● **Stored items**
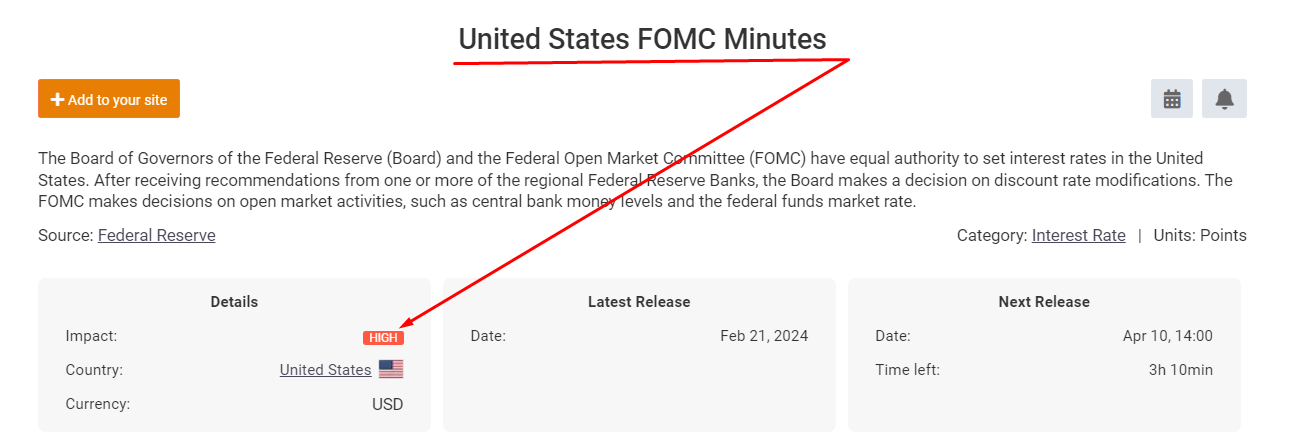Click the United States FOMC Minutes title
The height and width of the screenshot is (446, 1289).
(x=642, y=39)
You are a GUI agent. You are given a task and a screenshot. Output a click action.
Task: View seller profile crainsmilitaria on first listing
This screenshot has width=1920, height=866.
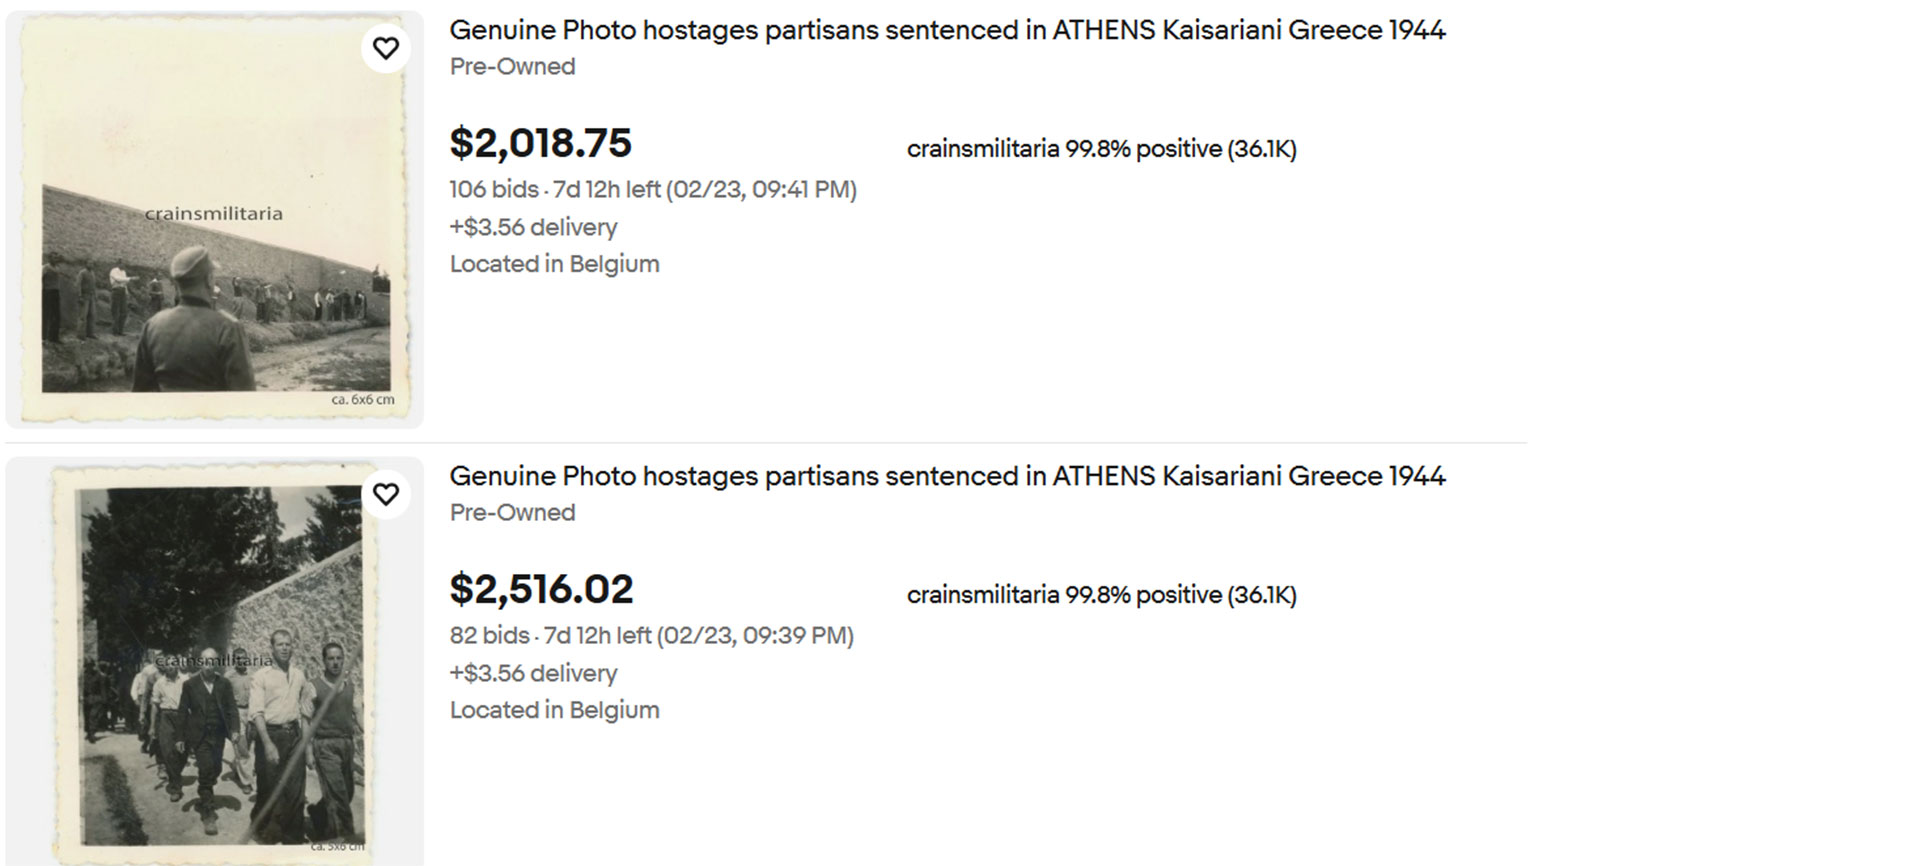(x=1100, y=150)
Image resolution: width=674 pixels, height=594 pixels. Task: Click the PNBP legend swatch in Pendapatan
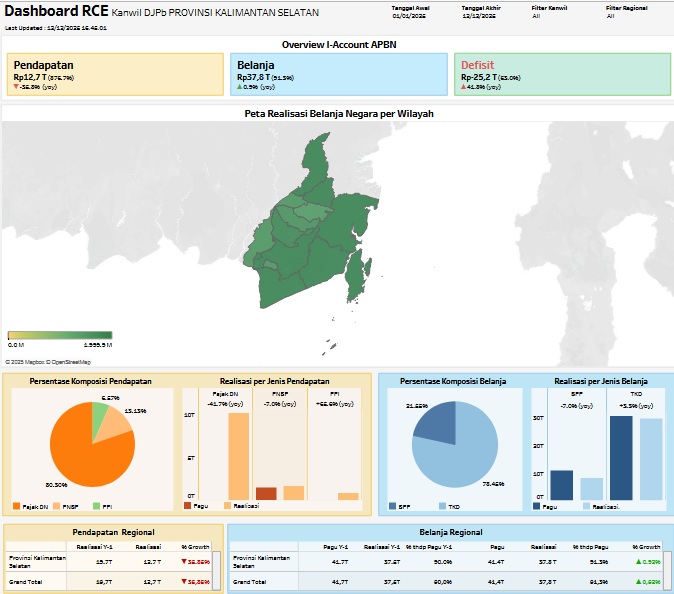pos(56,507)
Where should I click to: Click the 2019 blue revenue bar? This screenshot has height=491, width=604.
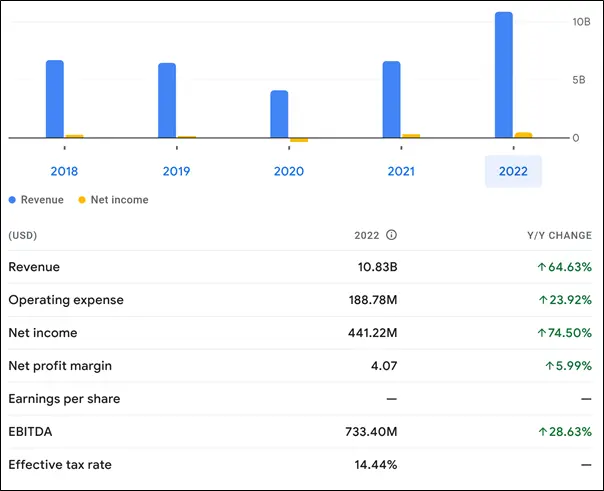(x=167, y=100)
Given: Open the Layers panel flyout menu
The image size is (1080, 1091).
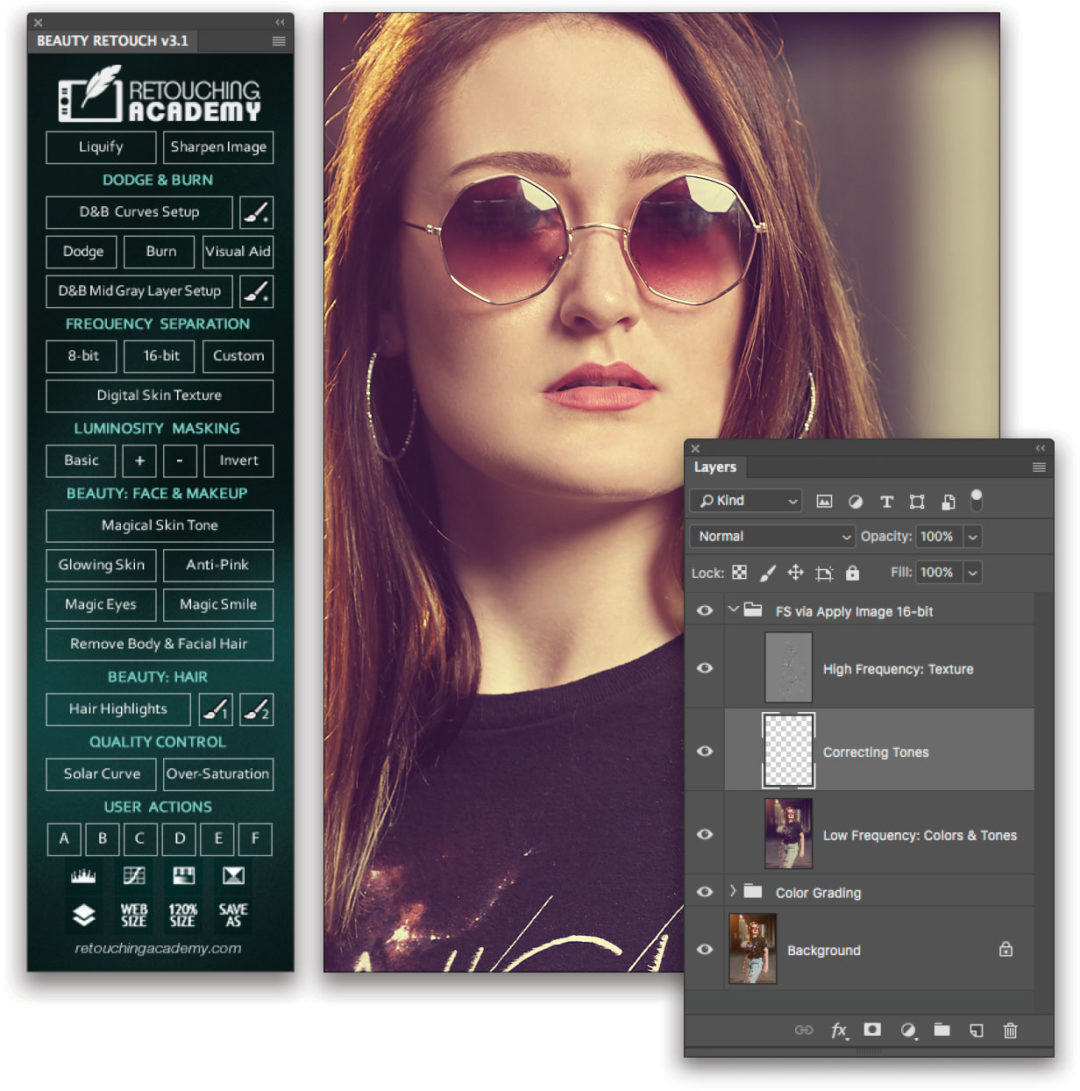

● **REQUIREMENT**
Retyped exactly, the lines from the one holding "Given: Open the Layers panel flyout menu" through the last line of the data above are the whole answer. Pictures stay out.

● **RESPONSE TO THIS TASK**
Given: Open the Layers panel flyout menu
The image size is (1080, 1091).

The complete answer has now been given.